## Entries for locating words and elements
------------

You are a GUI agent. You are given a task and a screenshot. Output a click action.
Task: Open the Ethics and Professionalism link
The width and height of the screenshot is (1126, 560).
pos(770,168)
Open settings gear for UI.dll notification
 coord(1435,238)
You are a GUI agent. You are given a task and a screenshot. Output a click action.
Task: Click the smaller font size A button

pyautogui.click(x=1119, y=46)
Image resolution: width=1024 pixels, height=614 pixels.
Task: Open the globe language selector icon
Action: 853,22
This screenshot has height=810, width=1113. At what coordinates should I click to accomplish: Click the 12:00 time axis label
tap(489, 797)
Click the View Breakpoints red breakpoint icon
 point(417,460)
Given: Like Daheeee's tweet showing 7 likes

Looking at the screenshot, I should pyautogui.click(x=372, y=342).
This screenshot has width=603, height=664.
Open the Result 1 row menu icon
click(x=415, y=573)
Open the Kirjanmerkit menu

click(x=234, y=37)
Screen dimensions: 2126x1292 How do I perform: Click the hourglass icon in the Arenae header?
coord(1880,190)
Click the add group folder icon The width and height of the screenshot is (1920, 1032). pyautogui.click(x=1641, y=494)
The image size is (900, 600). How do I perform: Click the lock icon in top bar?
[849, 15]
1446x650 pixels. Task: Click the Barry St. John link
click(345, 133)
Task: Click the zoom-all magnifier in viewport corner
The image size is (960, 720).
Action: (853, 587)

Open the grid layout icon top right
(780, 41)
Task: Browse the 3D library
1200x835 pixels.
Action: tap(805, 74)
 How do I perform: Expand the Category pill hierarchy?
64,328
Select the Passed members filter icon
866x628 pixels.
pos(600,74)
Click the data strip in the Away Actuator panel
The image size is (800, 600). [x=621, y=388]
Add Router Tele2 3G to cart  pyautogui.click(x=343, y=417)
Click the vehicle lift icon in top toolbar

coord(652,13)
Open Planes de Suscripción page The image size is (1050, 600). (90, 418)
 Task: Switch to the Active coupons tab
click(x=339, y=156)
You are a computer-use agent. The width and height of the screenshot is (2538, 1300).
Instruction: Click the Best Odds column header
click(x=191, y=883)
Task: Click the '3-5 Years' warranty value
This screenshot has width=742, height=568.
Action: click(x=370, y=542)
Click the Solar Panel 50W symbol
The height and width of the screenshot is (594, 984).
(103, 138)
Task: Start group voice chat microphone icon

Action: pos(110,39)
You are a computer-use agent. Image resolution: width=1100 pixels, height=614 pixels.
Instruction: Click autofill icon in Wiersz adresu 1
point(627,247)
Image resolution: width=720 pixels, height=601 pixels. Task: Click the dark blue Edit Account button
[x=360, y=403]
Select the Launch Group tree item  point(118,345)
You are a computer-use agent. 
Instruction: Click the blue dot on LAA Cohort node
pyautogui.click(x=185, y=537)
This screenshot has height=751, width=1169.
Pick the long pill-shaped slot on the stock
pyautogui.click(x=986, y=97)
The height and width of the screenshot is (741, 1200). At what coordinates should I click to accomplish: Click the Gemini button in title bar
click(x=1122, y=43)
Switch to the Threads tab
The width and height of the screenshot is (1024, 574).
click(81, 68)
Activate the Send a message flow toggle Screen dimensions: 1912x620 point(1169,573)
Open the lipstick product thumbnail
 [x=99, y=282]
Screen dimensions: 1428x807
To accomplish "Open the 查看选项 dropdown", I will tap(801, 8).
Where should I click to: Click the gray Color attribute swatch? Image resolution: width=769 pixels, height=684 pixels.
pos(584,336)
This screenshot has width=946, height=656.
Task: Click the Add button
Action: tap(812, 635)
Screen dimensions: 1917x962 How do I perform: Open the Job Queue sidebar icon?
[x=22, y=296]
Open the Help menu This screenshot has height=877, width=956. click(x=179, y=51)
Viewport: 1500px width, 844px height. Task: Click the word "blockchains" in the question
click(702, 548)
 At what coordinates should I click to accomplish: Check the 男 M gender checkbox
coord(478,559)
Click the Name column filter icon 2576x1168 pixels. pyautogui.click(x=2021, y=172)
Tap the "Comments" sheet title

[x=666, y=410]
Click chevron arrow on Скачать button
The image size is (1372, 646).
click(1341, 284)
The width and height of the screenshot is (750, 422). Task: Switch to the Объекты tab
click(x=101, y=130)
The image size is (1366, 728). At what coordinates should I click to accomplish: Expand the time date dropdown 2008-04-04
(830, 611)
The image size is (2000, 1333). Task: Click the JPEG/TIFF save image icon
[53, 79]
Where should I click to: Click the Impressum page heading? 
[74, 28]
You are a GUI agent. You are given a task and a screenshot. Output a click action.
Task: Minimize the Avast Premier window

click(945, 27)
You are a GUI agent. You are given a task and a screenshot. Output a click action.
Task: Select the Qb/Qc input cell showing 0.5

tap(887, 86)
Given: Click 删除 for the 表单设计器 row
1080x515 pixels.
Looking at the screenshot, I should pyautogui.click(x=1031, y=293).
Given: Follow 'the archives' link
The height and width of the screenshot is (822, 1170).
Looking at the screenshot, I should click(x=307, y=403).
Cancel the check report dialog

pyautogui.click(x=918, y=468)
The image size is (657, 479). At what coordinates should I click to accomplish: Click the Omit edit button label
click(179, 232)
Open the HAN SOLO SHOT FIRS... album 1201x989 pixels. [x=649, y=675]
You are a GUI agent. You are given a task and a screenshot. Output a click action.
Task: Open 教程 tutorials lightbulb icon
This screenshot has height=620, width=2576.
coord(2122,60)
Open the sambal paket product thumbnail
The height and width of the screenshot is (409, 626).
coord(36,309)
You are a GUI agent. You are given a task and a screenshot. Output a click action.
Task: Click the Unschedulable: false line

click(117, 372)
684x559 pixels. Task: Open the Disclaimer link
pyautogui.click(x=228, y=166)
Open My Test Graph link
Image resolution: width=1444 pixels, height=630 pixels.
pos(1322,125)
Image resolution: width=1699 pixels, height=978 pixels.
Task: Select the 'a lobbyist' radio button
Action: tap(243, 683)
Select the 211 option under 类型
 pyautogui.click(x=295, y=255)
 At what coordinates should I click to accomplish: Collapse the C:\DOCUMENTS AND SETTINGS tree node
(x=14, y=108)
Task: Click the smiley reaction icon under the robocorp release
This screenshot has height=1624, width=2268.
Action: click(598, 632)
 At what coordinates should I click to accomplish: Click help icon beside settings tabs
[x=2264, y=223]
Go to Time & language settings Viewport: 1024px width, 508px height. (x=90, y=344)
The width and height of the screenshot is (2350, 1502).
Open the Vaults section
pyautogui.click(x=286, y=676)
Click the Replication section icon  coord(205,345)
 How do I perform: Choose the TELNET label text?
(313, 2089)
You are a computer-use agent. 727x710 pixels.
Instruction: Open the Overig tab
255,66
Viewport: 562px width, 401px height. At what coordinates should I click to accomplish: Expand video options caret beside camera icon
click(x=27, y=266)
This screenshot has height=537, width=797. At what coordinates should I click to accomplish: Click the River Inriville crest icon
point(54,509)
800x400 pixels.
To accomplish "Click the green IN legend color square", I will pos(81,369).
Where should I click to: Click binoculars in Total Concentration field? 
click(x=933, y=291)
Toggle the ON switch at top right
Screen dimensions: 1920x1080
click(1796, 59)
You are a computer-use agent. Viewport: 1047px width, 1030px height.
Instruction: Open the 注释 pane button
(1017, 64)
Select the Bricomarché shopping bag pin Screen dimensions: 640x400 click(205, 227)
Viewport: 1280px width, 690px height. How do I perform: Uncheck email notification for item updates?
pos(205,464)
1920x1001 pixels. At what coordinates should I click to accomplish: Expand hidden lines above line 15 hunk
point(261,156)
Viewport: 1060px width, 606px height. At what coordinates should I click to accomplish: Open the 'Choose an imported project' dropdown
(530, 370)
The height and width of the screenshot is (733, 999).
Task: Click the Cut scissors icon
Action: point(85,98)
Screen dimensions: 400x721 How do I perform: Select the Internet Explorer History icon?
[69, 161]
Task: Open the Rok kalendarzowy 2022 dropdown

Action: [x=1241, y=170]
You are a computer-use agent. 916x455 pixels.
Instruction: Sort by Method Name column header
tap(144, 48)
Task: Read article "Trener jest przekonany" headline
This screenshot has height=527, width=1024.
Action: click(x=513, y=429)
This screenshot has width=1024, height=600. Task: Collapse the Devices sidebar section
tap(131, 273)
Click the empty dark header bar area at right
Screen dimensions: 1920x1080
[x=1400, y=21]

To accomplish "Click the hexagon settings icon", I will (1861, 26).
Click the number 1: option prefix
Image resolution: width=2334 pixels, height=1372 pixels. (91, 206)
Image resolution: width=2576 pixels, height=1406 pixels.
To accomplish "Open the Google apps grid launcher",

------------

## Set problem
Reproduce the entries from the line containing "You are a computer-use agent. 916x455 pixels." through the end of the entries, replacing "Devices" with "Network" and leaving everything else unchanged.

## Response to the exercise
You are a computer-use agent. 916x455 pixels.
Instruction: Sort by Method Name column header
tap(144, 48)
Task: Read article "Trener jest przekonany" headline
This screenshot has height=527, width=1024.
Action: click(x=513, y=429)
This screenshot has width=1024, height=600. Task: Collapse the Network sidebar section
tap(131, 273)
Click the empty dark header bar area at right
Screen dimensions: 1920x1080
[x=1400, y=21]

To accomplish "Click the hexagon settings icon", I will (1861, 26).
Click the number 1: option prefix
Image resolution: width=2334 pixels, height=1372 pixels. (91, 206)
Image resolution: width=2576 pixels, height=1406 pixels.
To accomplish "Open the Google apps grid launcher",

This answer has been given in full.